Guitarist Bill Frisell and composer Michael Gibbs were awarded honorary doctor of music degrees by Berklee College of Music during a concert celebrating Gibbs’s 80th birthday.
The career-spanning concert reunited Gibbs with Frisell, his student at Berklee in the 1970s, as well as his longtime friend and former Berklee classmate, legendary jazz vibraphonist Gary Burton. The performance also featured saxophonist Jim Odgren and the Berklee Concert Jazz Orchestra, directed by Greg Hopkins, professor of jazz composition.
Presenting the honorary degrees, Berklee President Roger Brown noted that “the whole legacy of Berklee comes together in one place.” He said that the influence of Gibbs “cannot be overstated” and that “his work anticipated the fusion movement of the ’70s,” adding that Frisell “continues to lead us into new musical worlds.”

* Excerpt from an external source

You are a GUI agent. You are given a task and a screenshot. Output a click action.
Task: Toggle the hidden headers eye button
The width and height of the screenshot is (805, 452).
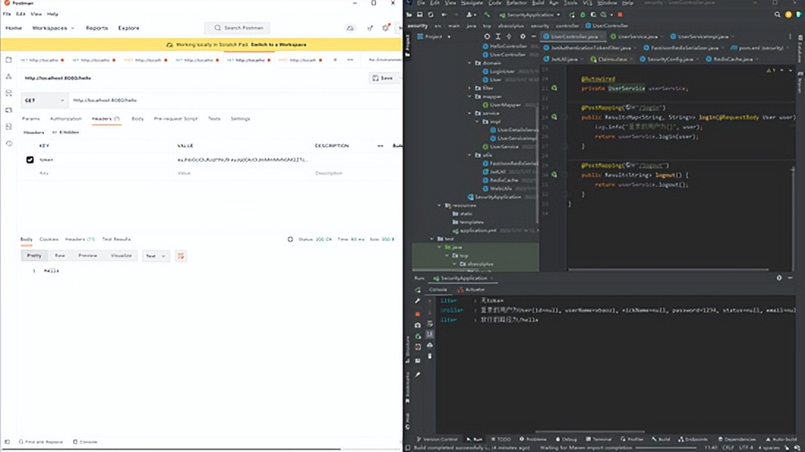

Burton dedicated his first-ever solo performance of “Sweet Rain,” a Gibbs composition, to Gibbs, “my school friend—we were in class together back in the day.” Gibbs conducted the concert finale himself, closing with a series of dramatic crescendos that left the audience almost breathless, a fitting testament to his storied career.
Frisell and Gibbs join other Berklee honorary degree recipients who have been recognized for their achievements, including Duke Ellington, Aretha Franklin, Dizzy Gillespie, Quincy Jones, Smokey Robinson, Steven Tyler, Loretta Lynn, Juan Luis Guerra, Annie Lennox, Paco de Lucia, Carole King, Willie Nelson, Alison Krauss, George Clinton, Rita Moreno, Lionel Richie, A. R. Rahman, and others.